## [Task prompt]
Rewrite the lines below, putting "Where do I click to" wherever "Where should I click to" appears and leaving every other character unchanged.

[Word and element location data]
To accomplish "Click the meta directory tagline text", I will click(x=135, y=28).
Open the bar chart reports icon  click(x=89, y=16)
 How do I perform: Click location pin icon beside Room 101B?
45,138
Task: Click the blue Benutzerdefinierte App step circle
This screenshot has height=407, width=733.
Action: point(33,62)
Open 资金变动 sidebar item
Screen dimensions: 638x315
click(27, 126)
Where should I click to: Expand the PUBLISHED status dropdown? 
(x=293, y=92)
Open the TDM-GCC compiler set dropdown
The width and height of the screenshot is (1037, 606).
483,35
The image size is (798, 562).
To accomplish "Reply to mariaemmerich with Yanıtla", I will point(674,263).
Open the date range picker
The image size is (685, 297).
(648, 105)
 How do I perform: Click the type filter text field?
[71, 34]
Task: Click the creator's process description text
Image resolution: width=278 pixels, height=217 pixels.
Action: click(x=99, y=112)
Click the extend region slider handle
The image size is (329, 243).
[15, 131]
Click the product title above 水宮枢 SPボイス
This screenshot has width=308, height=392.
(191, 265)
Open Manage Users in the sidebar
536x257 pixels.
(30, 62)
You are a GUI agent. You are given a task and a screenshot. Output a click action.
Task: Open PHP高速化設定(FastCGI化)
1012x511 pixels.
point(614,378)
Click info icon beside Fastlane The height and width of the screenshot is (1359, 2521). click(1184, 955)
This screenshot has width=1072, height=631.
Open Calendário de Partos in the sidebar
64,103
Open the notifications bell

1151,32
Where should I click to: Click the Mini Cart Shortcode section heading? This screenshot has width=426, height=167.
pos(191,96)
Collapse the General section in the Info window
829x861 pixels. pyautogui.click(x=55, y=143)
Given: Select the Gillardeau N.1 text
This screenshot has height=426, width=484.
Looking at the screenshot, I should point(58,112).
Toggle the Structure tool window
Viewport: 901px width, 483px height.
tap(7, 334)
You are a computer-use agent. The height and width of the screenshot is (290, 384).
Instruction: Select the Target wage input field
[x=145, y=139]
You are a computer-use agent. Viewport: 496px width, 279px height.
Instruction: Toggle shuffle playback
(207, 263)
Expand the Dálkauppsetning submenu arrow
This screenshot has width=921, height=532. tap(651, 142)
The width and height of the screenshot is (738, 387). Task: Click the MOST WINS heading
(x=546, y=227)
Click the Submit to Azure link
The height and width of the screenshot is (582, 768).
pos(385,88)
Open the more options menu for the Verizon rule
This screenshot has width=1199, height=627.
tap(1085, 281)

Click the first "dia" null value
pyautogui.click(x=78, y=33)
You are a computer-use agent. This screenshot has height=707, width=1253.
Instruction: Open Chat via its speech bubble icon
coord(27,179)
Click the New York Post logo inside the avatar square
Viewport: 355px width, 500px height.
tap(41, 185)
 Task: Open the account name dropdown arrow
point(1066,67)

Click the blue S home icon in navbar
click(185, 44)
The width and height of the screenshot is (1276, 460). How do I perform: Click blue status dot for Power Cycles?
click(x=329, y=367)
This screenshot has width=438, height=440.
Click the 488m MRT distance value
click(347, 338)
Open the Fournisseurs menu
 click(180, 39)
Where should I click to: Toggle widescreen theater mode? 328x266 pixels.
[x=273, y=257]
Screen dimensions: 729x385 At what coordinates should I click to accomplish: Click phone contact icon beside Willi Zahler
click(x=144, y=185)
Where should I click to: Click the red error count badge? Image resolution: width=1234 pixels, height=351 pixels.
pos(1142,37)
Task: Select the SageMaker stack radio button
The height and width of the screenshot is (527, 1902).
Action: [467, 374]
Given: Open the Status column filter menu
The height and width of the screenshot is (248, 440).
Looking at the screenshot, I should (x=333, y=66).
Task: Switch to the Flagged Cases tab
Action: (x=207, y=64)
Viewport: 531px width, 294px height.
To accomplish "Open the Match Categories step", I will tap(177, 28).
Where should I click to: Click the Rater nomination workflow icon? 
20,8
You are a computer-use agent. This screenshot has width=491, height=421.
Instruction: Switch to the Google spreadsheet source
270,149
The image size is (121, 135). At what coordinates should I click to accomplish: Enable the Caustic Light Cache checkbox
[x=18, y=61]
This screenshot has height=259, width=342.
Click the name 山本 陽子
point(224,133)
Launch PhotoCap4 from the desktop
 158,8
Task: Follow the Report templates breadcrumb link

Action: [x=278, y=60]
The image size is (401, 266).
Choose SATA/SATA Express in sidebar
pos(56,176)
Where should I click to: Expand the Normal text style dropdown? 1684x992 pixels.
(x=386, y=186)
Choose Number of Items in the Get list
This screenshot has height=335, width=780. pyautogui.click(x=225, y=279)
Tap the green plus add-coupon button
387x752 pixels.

## [Complete output]
To accomplish "Click the meta directory tagline text", I will click(x=135, y=28).
Open the bar chart reports icon  click(x=89, y=16)
 How do I perform: Click location pin icon beside Room 101B?
45,138
Task: Click the blue Benutzerdefinierte App step circle
This screenshot has height=407, width=733.
Action: point(33,62)
Open 资金变动 sidebar item
Screen dimensions: 638x315
click(27, 126)
Where do I click to: Expand the PUBLISHED status dropdown? 
(x=293, y=92)
Open the TDM-GCC compiler set dropdown
The width and height of the screenshot is (1037, 606).
483,35
The image size is (798, 562).
To accomplish "Reply to mariaemmerich with Yanıtla", I will point(674,263).
Open the date range picker
The image size is (685, 297).
(648, 105)
 How do I perform: Click the type filter text field?
[71, 34]
Task: Click the creator's process description text
Image resolution: width=278 pixels, height=217 pixels.
Action: click(x=99, y=112)
Click the extend region slider handle
The image size is (329, 243).
[15, 131]
Click the product title above 水宮枢 SPボイス
This screenshot has width=308, height=392.
(191, 265)
Open Manage Users in the sidebar
536x257 pixels.
(30, 62)
You are a GUI agent. You are given a task and a screenshot. Output a click action.
Task: Open PHP高速化設定(FastCGI化)
1012x511 pixels.
point(614,378)
Click info icon beside Fastlane The height and width of the screenshot is (1359, 2521). click(1184, 955)
This screenshot has width=1072, height=631.
Open Calendário de Partos in the sidebar
64,103
Open the notifications bell

1151,32
Where do I click to: Click the Mini Cart Shortcode section heading? This screenshot has width=426, height=167.
pos(191,96)
Collapse the General section in the Info window
829x861 pixels. pyautogui.click(x=55, y=143)
Given: Select the Gillardeau N.1 text
This screenshot has height=426, width=484.
Looking at the screenshot, I should point(58,112).
Toggle the Structure tool window
Viewport: 901px width, 483px height.
tap(7, 334)
You are a computer-use agent. The height and width of the screenshot is (290, 384).
Instruction: Select the Target wage input field
[x=145, y=139]
You are a computer-use agent. Viewport: 496px width, 279px height.
Instruction: Toggle shuffle playback
(207, 263)
Expand the Dálkauppsetning submenu arrow
This screenshot has width=921, height=532. tap(651, 142)
The width and height of the screenshot is (738, 387). Task: Click the MOST WINS heading
(x=546, y=227)
Click the Submit to Azure link
The height and width of the screenshot is (582, 768).
pos(385,88)
Open the more options menu for the Verizon rule
This screenshot has width=1199, height=627.
tap(1085, 281)

Click the first "dia" null value
pyautogui.click(x=78, y=33)
You are a computer-use agent. This screenshot has height=707, width=1253.
Instruction: Open Chat via its speech bubble icon
coord(27,179)
Click the New York Post logo inside the avatar square
Viewport: 355px width, 500px height.
tap(41, 185)
 Task: Open the account name dropdown arrow
point(1066,67)

Click the blue S home icon in navbar
click(185, 44)
The width and height of the screenshot is (1276, 460). How do I perform: Click blue status dot for Power Cycles?
click(x=329, y=367)
This screenshot has width=438, height=440.
Click the 488m MRT distance value
click(347, 338)
Open the Fournisseurs menu
 click(180, 39)
Where do I click to: Toggle widescreen theater mode? 328x266 pixels.
[x=273, y=257]
Screen dimensions: 729x385 At what coordinates should I click to accomplish: Click phone contact icon beside Willi Zahler
click(x=144, y=185)
Where do I click to: Click the red error count badge? Image resolution: width=1234 pixels, height=351 pixels.
pos(1142,37)
Task: Select the SageMaker stack radio button
The height and width of the screenshot is (527, 1902).
Action: [467, 374]
Given: Open the Status column filter menu
The height and width of the screenshot is (248, 440).
Looking at the screenshot, I should (x=333, y=66).
Task: Switch to the Flagged Cases tab
Action: (x=207, y=64)
Viewport: 531px width, 294px height.
To accomplish "Open the Match Categories step", I will tap(177, 28).
Where do I click to: Click the Rater nomination workflow icon? 
20,8
You are a computer-use agent. This screenshot has width=491, height=421.
Instruction: Switch to the Google spreadsheet source
270,149
The image size is (121, 135). At what coordinates should I click to accomplish: Enable the Caustic Light Cache checkbox
[x=18, y=61]
This screenshot has height=259, width=342.
Click the name 山本 陽子
point(224,133)
Launch PhotoCap4 from the desktop
 158,8
Task: Follow the Report templates breadcrumb link

Action: [x=278, y=60]
The image size is (401, 266).
Choose SATA/SATA Express in sidebar
pos(56,176)
Where do I click to: Expand the Normal text style dropdown? 1684x992 pixels.
(x=386, y=186)
Choose Number of Items in the Get list
This screenshot has height=335, width=780. pyautogui.click(x=225, y=279)
Tap the green plus add-coupon button
387x752 pixels.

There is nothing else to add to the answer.